The following Java code represents the TranslateService class.

 package com.example.fsa.services;

import software.amazon.awssdk.regions.Region;
import software.amazon.awssdk.services.translate.TranslateAsyncClient;
import software.amazon.awssdk.services.translate.model.TranslateException;
import software.amazon.awssdk.services.translate.model.TranslateTextRequest;
import software.amazon.awssdk.services.translate.model.TranslateTextResponse;

import java.util.concurrent.CompletableFuture;

public class TranslateService {

    private static TranslateAsyncClient translateAsyncClient;

    private static synchronized TranslateAsyncClient getTranslateAsyncClient() {
        if (translateAsyncClient == null) {
            translateAsyncClient = TranslateAsyncClient.builder()
                .region(Region.US_EAST_1)
                .build();
        }
        return translateAsyncClient;
    }

    public String translateText(String lanCode, String text) {
        try {
            TranslateTextRequest textRequest = TranslateTextRequest.builder()
                .sourceLanguageCode(lanCode)
                .targetLanguageCode("en")
                .text(text)
                .build();

            CompletableFuture<?> future = getTranslateAsyncClient().translateText(textRequest);
            TranslateTextResponse textResponse = (TranslateTextResponse) future.join();
            return textResponse.translatedText();

        } catch (TranslateException e) {
            System.err.println(e.awsErrorDetails().errorMessage());
            throw e;
        }
    }
}

Deploy the AWS resources

At this point, you have completed all of the application Java business logic required for the FSA application to work. Now you need to deploy the AWS resources, including the AWS Lambda functions and API Gateway endpoints.

Instead of deploying all of the resources manually by using the AWS Management Console, you can use a provided AWS CDK script. The script makes it more efficient to deploy the resources.

Note: For information about the AWS CDK, see What is the AWS CDK.

For complete instuctions on how to run the supplied AWS CDK script, see Feedback Sentiment Analyzer (FSA).

Check permissions for the Lambda roles

Each Lambda function has a role used to invoke the Lambda function. For example, the AnalyzeSentiment function has the following role.

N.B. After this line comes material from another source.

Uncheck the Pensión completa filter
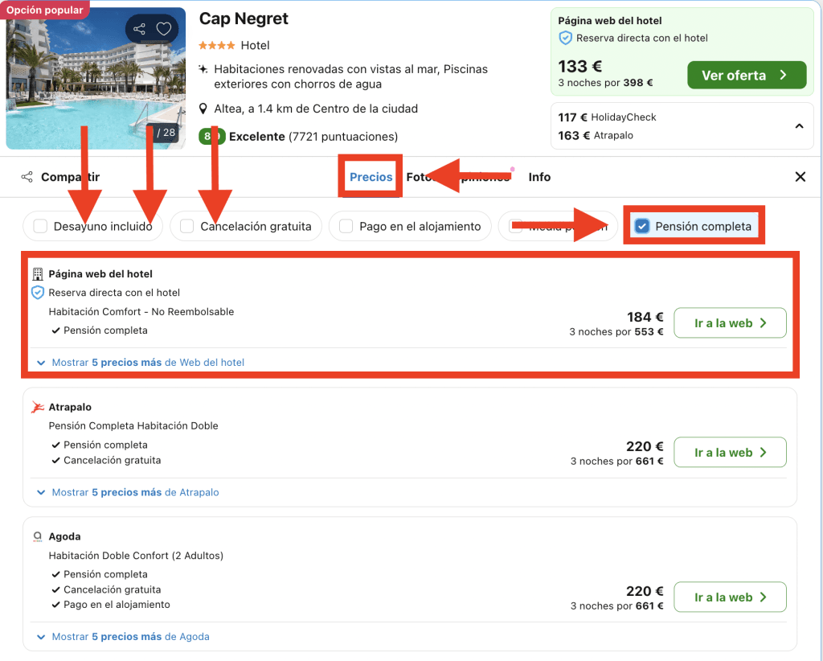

java-AnalyzeSentimentServiceR-14R5C2CE32WCM

Note: The exact name of the role depends on how you configured the AWS CDK script.

Make sure each role has the correct service permission to invoke the corresponding AWS service. Otherwise, you may encounter an error message such as:

  user: arn:aws:sts::xxxx:assumed-role/fsa-user-java-fnTranslateTextServiceRole41F86E1F-7K31GKO5HOUF is not authorized to perform: comprehend:DetectDominantLanguage because no identity-based policy allows the comprehend:DetectDominantLanguage action

Note: For information about how to modify a role's permission, see Using service-linked roles.

Check the Lambda configuration options

Check the Lambda configuration options and if desired you can modify values such as the timeout value and adjust the memory allocated to each function. For more information, see Configuring Lambda function options.

Run the application

After you run the AWS CDK script, you can run the client application by using the Amazon Cloudfront distribution URL as specified in the supplied AWS CDK instructions. After you upload an image using the React client, a workflow is invoked and you can view its progress using AWS Step Functions. When it successfully completes, each step is green, you will see a .mp3 file in the S3 bucket, and you will see a new record in the Amazon DynamoDB table.

Next steps

Congratulations! You have created and deployed the FSA application. As stated at the beginning of this tutorial, delete all of the resources by following the AWS CDK instructions so that you won't continue to be charged for them.

For more AWS multiservice examples, see usecases.